But admitting that means that they can't:

a) Claim the Bills gifted the game to the Pats; and
b) Claim Brady had an awful game. Saying he threw for 100 yards means you get to knock him; claiming he threw for 100 yards and picked up another 100 in penalties means you can’t rip him.

Token southern hemisphere guy - 14,688km from Foxboro. That's 9128 miles, for you heathens.

by Comedic.Sans on Dec 21, 2009 4:21 PM EST up reply actions  

well...

they DID gift us the first game…

by Ogor on Dec 21, 2009 4:30 PM EST up reply actions  

or did we gift them the chance to almost win it - then take it away at the end?

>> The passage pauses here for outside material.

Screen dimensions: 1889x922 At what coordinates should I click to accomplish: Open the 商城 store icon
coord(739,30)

If Brady didn’t hand the ball over to his buddy Shoebel earlier, the Pats wouldn’t have needed the Bill’s fumble at the end of the game.

Give-Take-Give-Take – s’ football!

by mmmmm on Dec 21, 2009 5:12 PM EST up reply actions  

This is a very key point

And there was another missed PI call on the pass down the sideline to Aiken that should have been called.

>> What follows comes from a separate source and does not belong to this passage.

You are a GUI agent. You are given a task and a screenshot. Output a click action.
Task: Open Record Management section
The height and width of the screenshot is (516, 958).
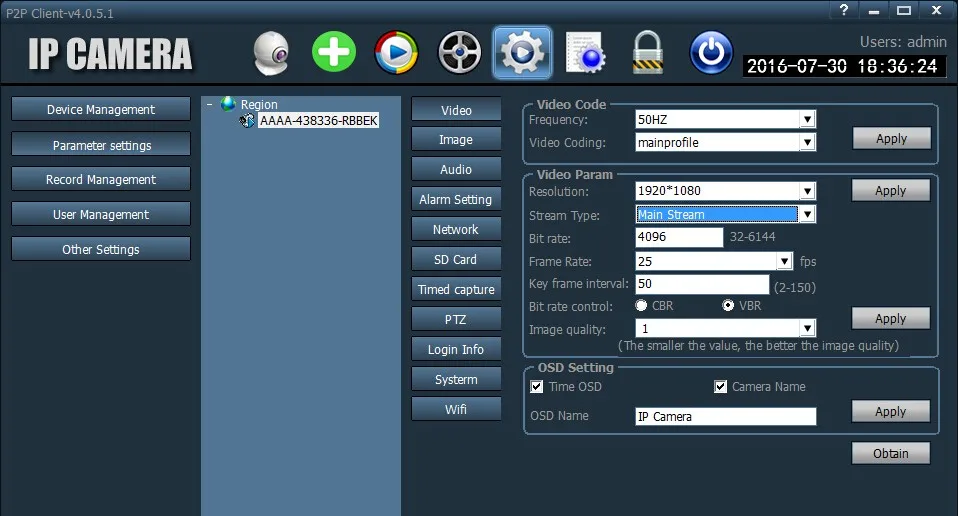point(101,180)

If not for the ‘cheatin’ Bills (heh heh) the Pats could have wracked up about 260 yds passing easy – which looks a lot more impressive than 115. :-)

Drawing PIs has sort of become part of the passing game these days (because it moves the chains forward) and arguably is one of those stats that should be added in when evaluating a WR – especially flankers. Poor defenders tend to HAVE to hack and pull at superior WRs. Sort of like foul calls in basketball.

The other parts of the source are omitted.